Она, на удивление, довольно бодренько приподнялась, опираясь на палочку, откланялась и медленно побрела в сторону фонтана, оставив нас в раздумье: памятник песне, что-то необычное в этом есть, всенародное признание что ли? Как у Пушкина с его воздвигнутым нерукотворным памятником, к которому, уверен был поэт, не зарастет народная тропа. И ведь к таким душевным песням не зарастает. Ольга вдруг запела: «Я вижу везде твои ясные зори, Одесса! Со мною везде твое небо и море, Одесса! И в сердце моем ты всюду со мной, Одесса, мой город родной!»
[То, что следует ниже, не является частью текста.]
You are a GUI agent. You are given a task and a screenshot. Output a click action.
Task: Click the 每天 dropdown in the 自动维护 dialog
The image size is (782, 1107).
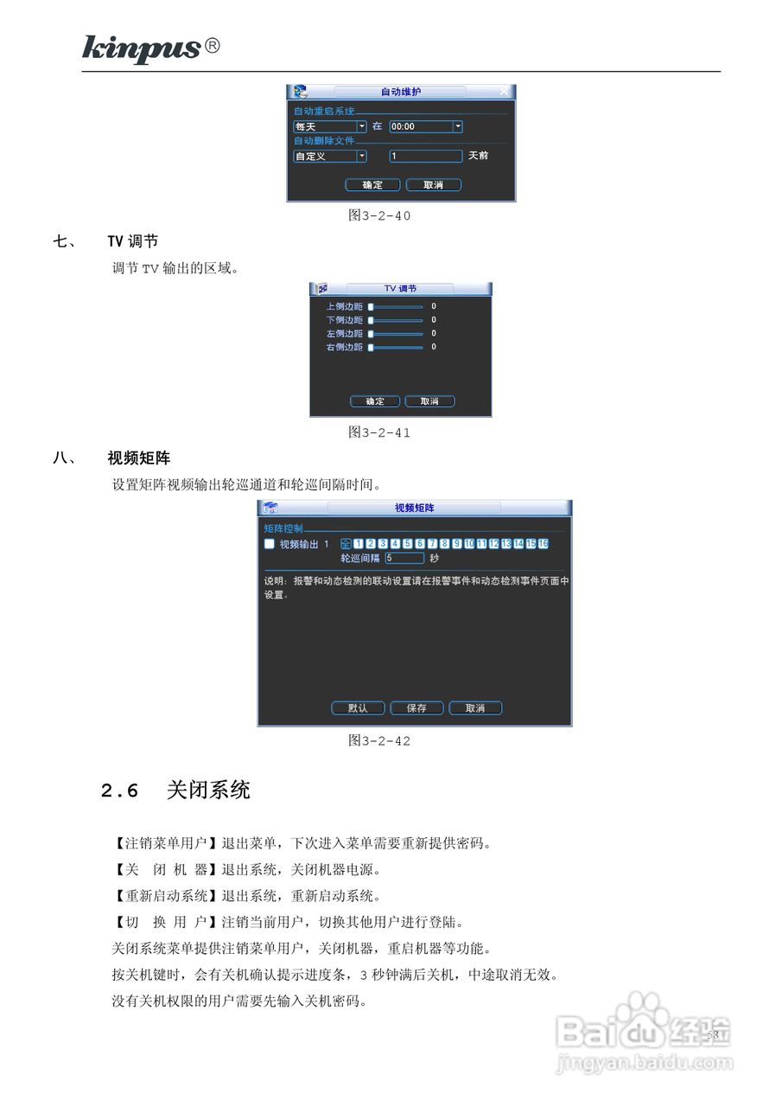[x=329, y=126]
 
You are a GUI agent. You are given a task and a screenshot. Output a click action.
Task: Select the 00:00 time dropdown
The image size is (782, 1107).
[x=425, y=126]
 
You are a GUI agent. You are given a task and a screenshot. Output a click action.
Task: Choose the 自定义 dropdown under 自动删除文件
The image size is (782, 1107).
[x=329, y=157]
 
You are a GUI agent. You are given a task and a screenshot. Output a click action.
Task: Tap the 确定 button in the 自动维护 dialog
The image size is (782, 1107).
[x=372, y=185]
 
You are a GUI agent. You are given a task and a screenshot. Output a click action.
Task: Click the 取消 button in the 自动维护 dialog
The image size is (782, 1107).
[x=433, y=185]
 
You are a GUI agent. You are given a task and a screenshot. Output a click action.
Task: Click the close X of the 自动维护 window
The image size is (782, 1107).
[x=504, y=92]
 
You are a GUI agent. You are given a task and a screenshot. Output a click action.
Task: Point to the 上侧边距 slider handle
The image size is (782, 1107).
[x=371, y=306]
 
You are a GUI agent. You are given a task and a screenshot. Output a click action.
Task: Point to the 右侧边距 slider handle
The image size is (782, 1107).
[x=371, y=348]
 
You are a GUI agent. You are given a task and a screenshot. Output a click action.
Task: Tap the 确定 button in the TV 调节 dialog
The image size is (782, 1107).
[x=375, y=401]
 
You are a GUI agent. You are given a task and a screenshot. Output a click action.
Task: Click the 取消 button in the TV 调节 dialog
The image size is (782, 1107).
[x=429, y=401]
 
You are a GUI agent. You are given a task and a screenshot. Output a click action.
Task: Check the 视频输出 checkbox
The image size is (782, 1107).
[x=270, y=544]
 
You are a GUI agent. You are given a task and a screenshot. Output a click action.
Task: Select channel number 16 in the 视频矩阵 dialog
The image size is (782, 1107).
[x=544, y=544]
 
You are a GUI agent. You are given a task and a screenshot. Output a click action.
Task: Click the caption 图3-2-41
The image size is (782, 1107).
[x=379, y=432]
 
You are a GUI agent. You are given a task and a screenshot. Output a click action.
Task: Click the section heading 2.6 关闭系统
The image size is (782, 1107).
[x=175, y=790]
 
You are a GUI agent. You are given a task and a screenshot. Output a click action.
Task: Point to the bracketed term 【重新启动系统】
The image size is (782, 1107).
[x=166, y=895]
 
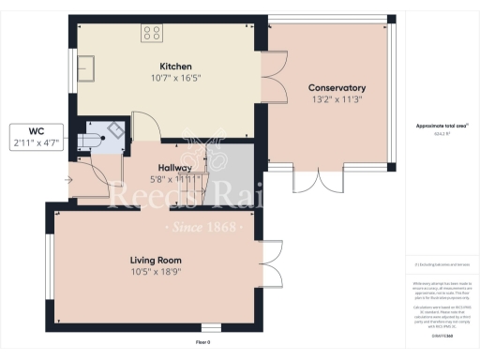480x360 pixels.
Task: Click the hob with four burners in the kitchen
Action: [x=151, y=34]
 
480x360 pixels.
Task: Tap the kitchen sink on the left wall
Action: [x=89, y=67]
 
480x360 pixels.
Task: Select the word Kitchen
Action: [x=175, y=67]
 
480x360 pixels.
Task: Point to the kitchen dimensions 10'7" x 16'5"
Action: [x=175, y=79]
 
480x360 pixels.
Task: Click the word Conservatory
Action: [x=338, y=88]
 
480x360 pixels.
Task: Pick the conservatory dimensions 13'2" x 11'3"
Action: [x=338, y=99]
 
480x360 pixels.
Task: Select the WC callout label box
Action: [x=36, y=138]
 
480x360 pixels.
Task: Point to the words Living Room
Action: [x=155, y=260]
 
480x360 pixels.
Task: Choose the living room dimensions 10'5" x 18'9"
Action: [x=155, y=271]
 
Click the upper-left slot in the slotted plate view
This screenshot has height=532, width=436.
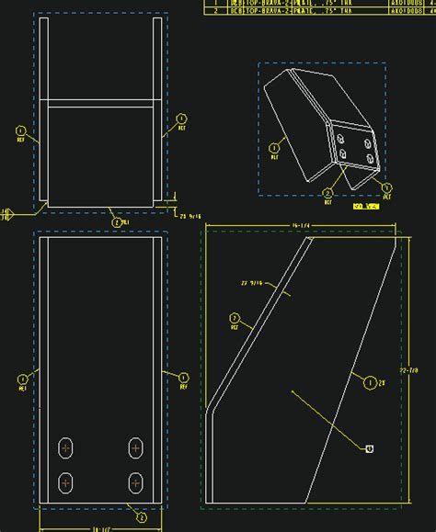coord(66,447)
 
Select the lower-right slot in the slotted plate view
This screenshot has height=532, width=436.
coord(136,481)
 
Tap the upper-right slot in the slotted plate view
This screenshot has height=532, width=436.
coord(136,447)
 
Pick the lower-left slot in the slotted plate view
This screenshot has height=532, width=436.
coord(66,481)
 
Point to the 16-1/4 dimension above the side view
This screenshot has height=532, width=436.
coord(298,223)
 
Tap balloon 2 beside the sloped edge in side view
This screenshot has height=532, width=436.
coord(235,318)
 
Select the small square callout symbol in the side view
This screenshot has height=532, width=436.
coord(369,448)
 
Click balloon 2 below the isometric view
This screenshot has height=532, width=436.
coord(327,193)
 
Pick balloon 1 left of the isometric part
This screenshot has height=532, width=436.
coord(274,147)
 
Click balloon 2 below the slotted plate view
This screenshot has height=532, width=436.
coord(142,517)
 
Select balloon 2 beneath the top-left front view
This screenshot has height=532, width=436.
coord(116,221)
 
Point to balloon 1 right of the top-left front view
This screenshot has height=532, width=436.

А что другое могла затянуть коренная одесситка, хотя и живет уже немало лет в Москве. Эта песня Тони из оперетты «Белая акация» давно стали гимном ее любимого города, ровно в полдень фрагмент из нее звучит на Приморском бульваре, как пушечный выстрел в Петропавловской крепости Петербурга.
Мы вдруг лихорадочно начали вспоминать музыкальные символы других городов. Конечно, начали со столицы. «Я по свету немало хаживал, жил в землянке, в окопах в тайге, похоронен был дважды заживо, знал разлуку, любил в тоске. Но Москвою привык я гордиться, и везде повторял я слова: «Дорогая моя столица, золотая моя Москва!»
На наше внутреннее «Ура!» прошел и глиэровский «Гимн великому городу», Петра творенью: «Державный град, возвышайся над Невою, как дивный храм, ты сердцам открыт! Сияй в веках красотой живою, дыханье твое Медный всадник хранит».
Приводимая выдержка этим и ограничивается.